江戸時代を専門にした歴史学者・故大石慎三郎…


 江戸時代を専門にした歴史学者・故大石慎三郎さんが、江戸中期の老中・田沼意次(おきつぐ)の研究を始めたのは、史料の中に奇妙なことがあると気付いたからだ。意次は賄賂好きの腐敗した政治家と言われてきた。

 その根拠の一つとされた「まいないつぶれ」の図を見ると、記された紋所は「丸に十の字」で九州島津家のもの。田沼家の紋所は「七曜」で照合しない。史料を調べた結果「悪評」を記したものはすべて偽りと結論。

 その研究をまとめたのが『田沼意次の時代』(1991年)だ。エピローグでこう記す。「田沼意次については個的な史料はもちろんのこと、彼を取り巻く根本史料もほとんどといってよいほど、残っていない」。

 今年は意次の生誕300年で、11月16~17日、静岡県牧之原市で記念大祭が開催される。人形劇や記念講演、大名行列などが繰り広げられる。意次は相良藩藩主として地元で尊敬されてきた。

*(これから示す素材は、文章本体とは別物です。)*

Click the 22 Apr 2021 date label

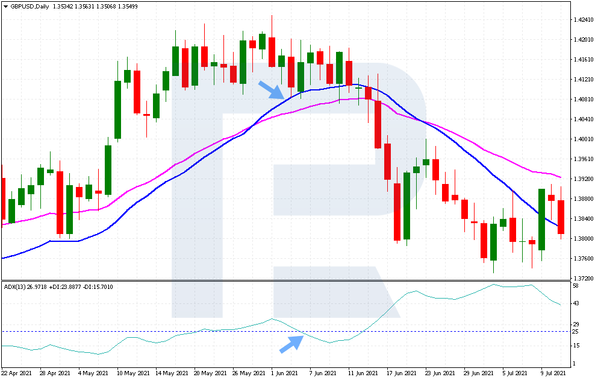pos(16,373)
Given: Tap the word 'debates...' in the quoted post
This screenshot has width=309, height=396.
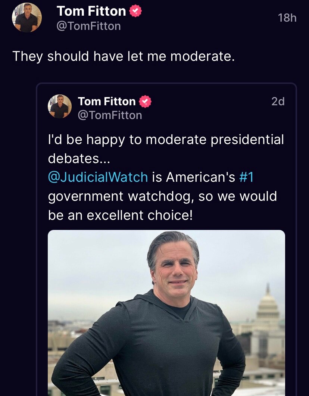Looking at the screenshot, I should tap(79, 158).
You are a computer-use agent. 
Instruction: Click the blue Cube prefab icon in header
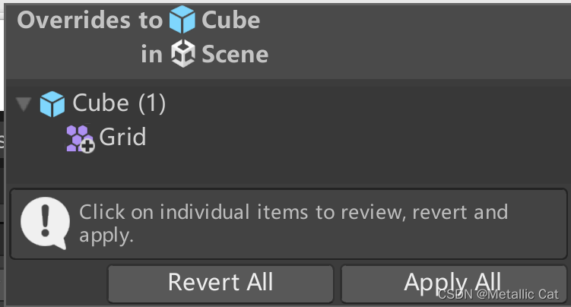182,20
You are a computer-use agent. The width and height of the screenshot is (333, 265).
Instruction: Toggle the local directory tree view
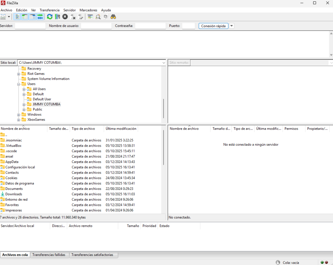25,17
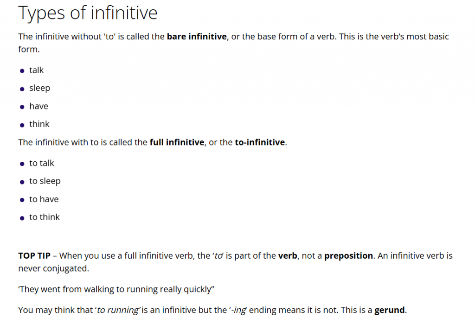Click the bold 'TOP TIP' label
Viewport: 475px width, 324px height.
click(x=34, y=256)
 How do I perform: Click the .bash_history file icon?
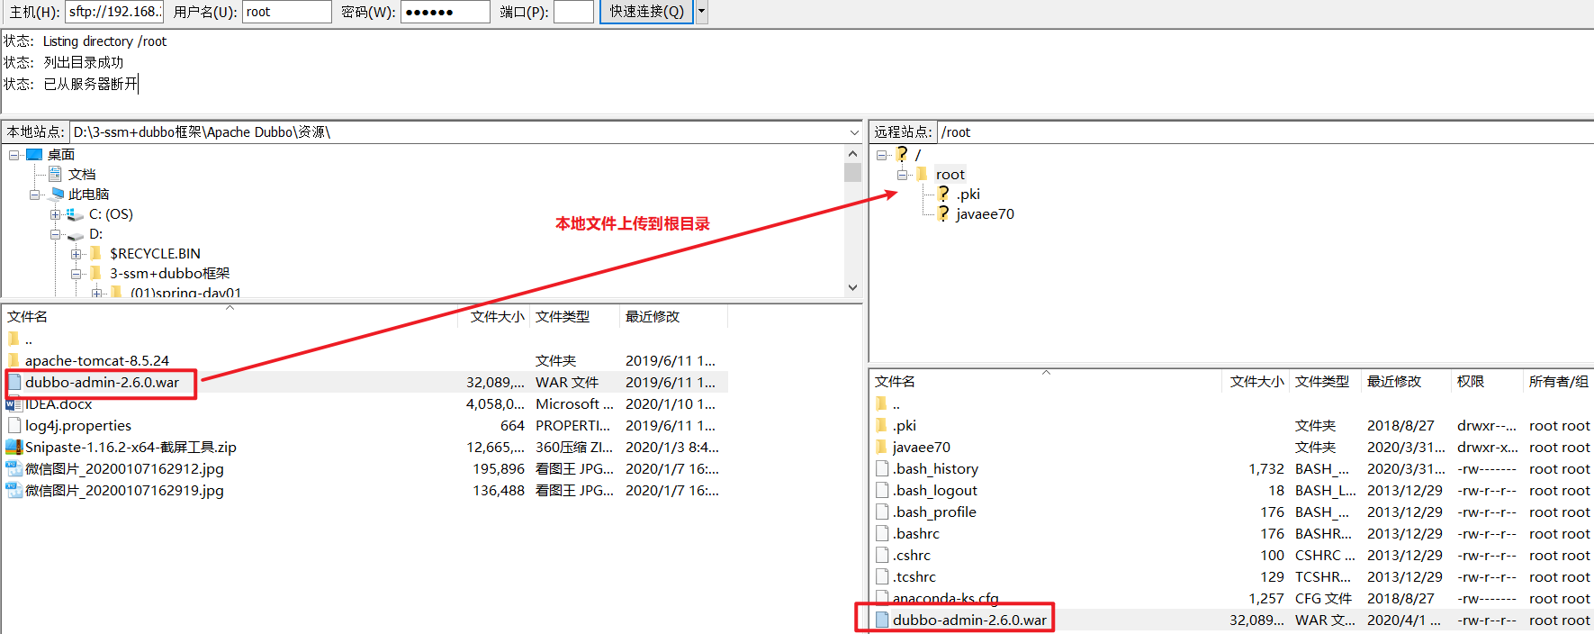(x=882, y=469)
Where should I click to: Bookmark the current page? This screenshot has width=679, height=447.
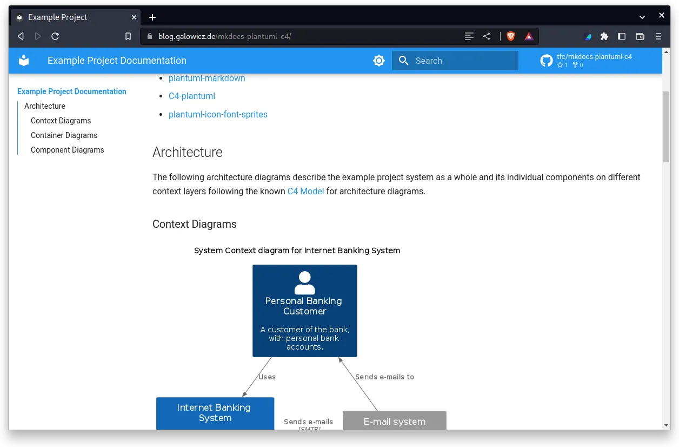(x=128, y=36)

 将軍家の側用人となり、老中として幕閣の表に出てくるが、在職の間不正ありとされ、蟄居(ちっきょ)を命じられる。作家の故村上元三さんは真相を明らかにして汚名をそそぎ、功績を評価したいと願っていた。

 それを結実させたのが小紙に連載された小説『田沼意次』(82年9月~84年11月)だ。村上さんが繰り返し読んだのは幕府編纂(へんさん)の『寛政重修諸家譜』。小説で幾たびも扱ってきて「意次に借りを返した心地になった」と語った。後世の意次は偽情報の被害者だった。